Gupta has been asking the question “why” for the past seven years in her research at Northwestern. However, as is often the case in medicine, studies can lead to more questions than answers. What about urban environments makes children more susceptible to food allergies? Do rural children’s immune systems become more robust because of their routine exposure to dirt, plants, and animals, as suggested by the hygiene hypothesis? Or perhaps air pollution from traffic, which also tends to correlate to population density, plays some role in creating hypersensitive immune systems.
Before researchers can tease out the “why” they must first have a firm hold on the extent of the problem. Gupta cautions that this is just one study and the implications for Delaware were not the major focus. Gupta suggests that Delaware researchers examine data on hospitalizations and emergency room visits. “If this is not something that is on the state’s radar already, it should be raising some questions,” says Gupta.

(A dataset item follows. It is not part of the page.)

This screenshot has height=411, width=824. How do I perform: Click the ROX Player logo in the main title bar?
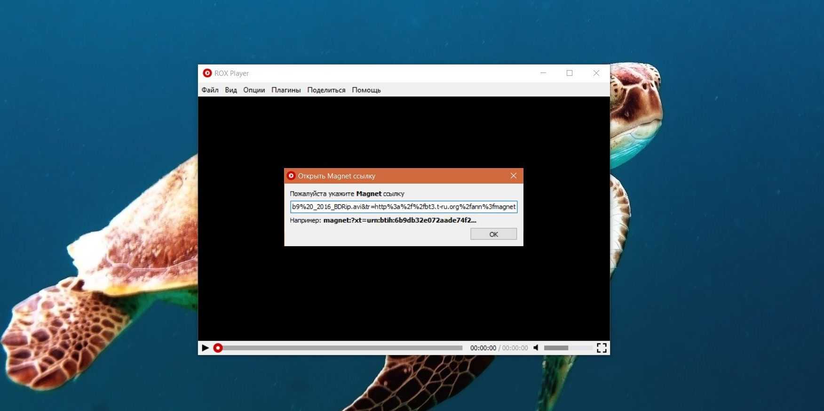click(207, 73)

Currently, Delaware-specific data does not seem to be readily available. According to a Delaware Division of Public Health spokesperson, the DPH does not have any current work or expertise relating to food allergies. Wolfe says that the Department of Public Education does not currently track any chronic illnesses within the school system. Neither does Christiana Hospital, according to its senior manager of media and government relations.
People familiar with the study, and those who live with allergies, take this situation very seriously. Now the question that is left hanging: Will the state and the schools take it with equal seriousness?